# Task statement
Exactly the lines from the one holding "Giường (54, 89)" through the final line of the data are wanted, copied as written.

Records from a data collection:
"""
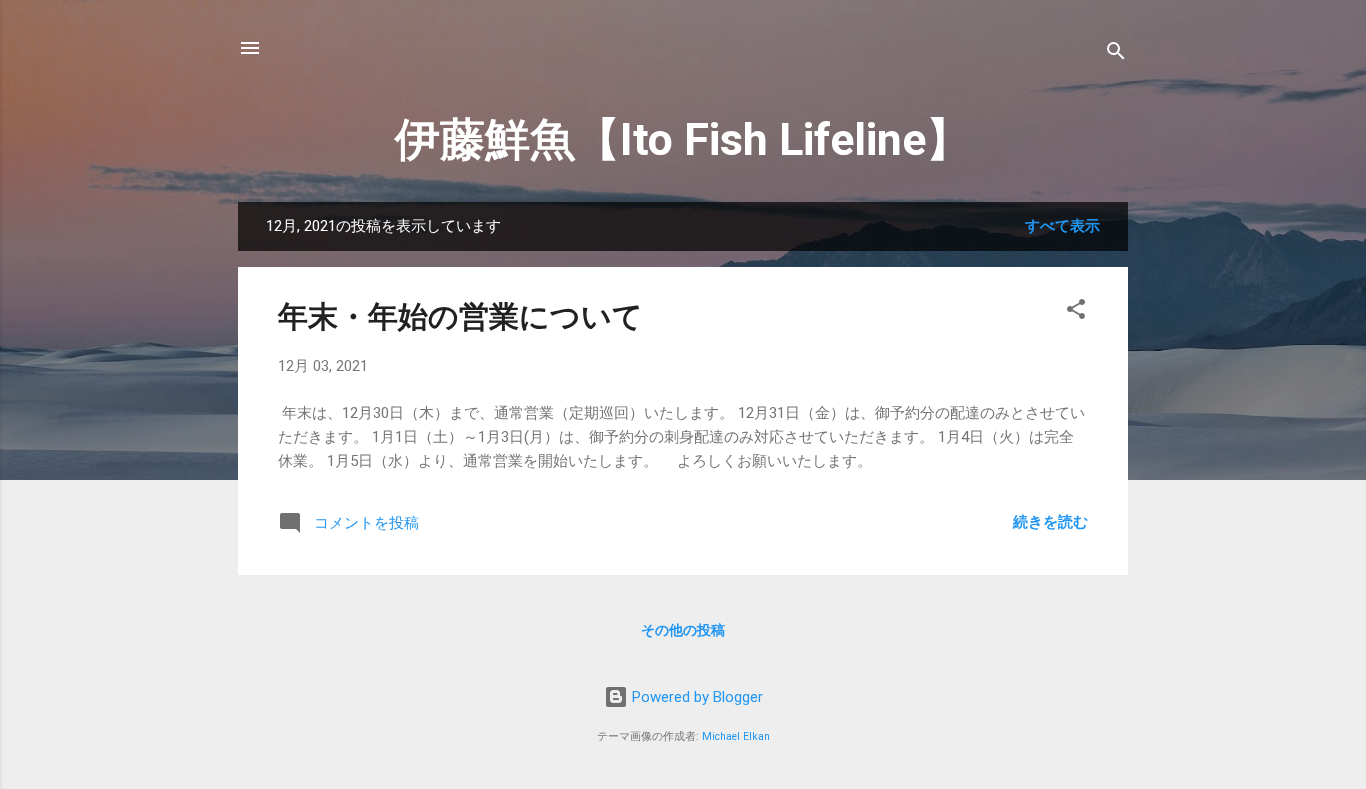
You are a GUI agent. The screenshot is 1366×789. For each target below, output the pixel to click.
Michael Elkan (736, 736)
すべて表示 (1062, 226)
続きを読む (1050, 522)
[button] (1076, 312)
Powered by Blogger (695, 697)
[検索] (1116, 54)
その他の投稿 (683, 630)
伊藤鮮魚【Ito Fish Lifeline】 (683, 139)
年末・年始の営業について (460, 316)
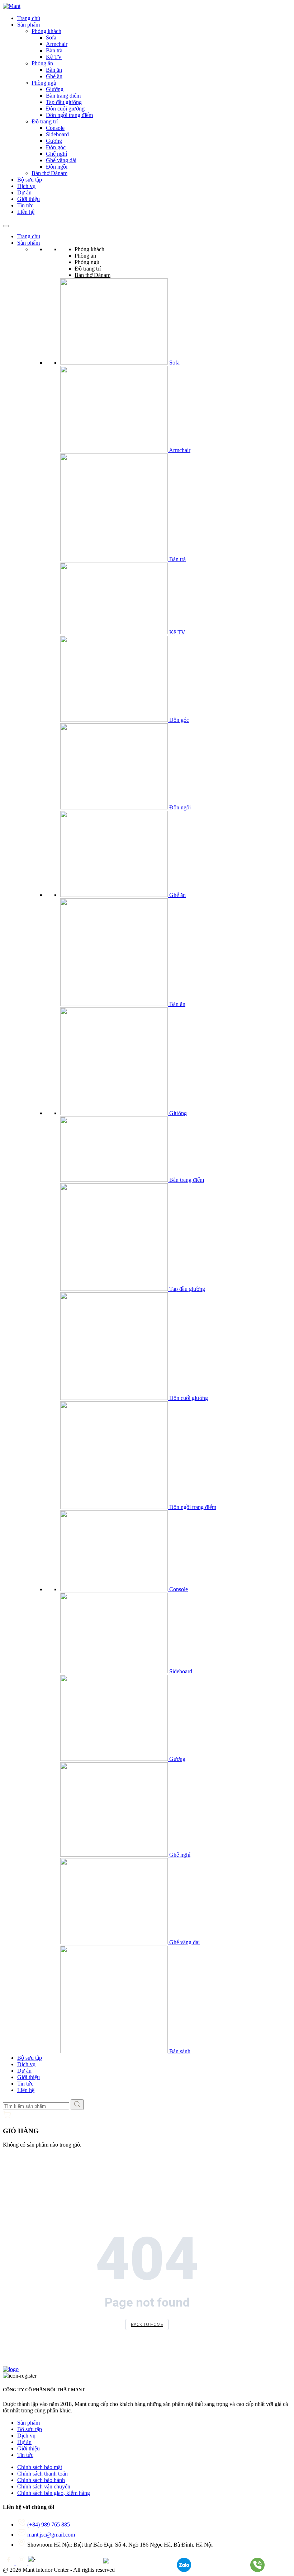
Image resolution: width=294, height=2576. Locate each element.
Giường (54, 89)
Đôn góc (56, 147)
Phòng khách (46, 31)
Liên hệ (25, 212)
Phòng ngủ (44, 83)
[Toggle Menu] (6, 226)
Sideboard (57, 134)
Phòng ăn (42, 63)
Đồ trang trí (45, 121)
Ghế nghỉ (56, 154)
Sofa (51, 37)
"""
# Response to this task
Giường (54, 89)
Đôn góc (56, 147)
Phòng khách (46, 31)
Liên hệ (25, 212)
Phòng ngủ (44, 83)
[Toggle Menu] (6, 226)
Sideboard (57, 134)
Phòng ăn (42, 63)
Đồ trang trí (45, 121)
Ghế nghỉ (56, 154)
Sofa (51, 37)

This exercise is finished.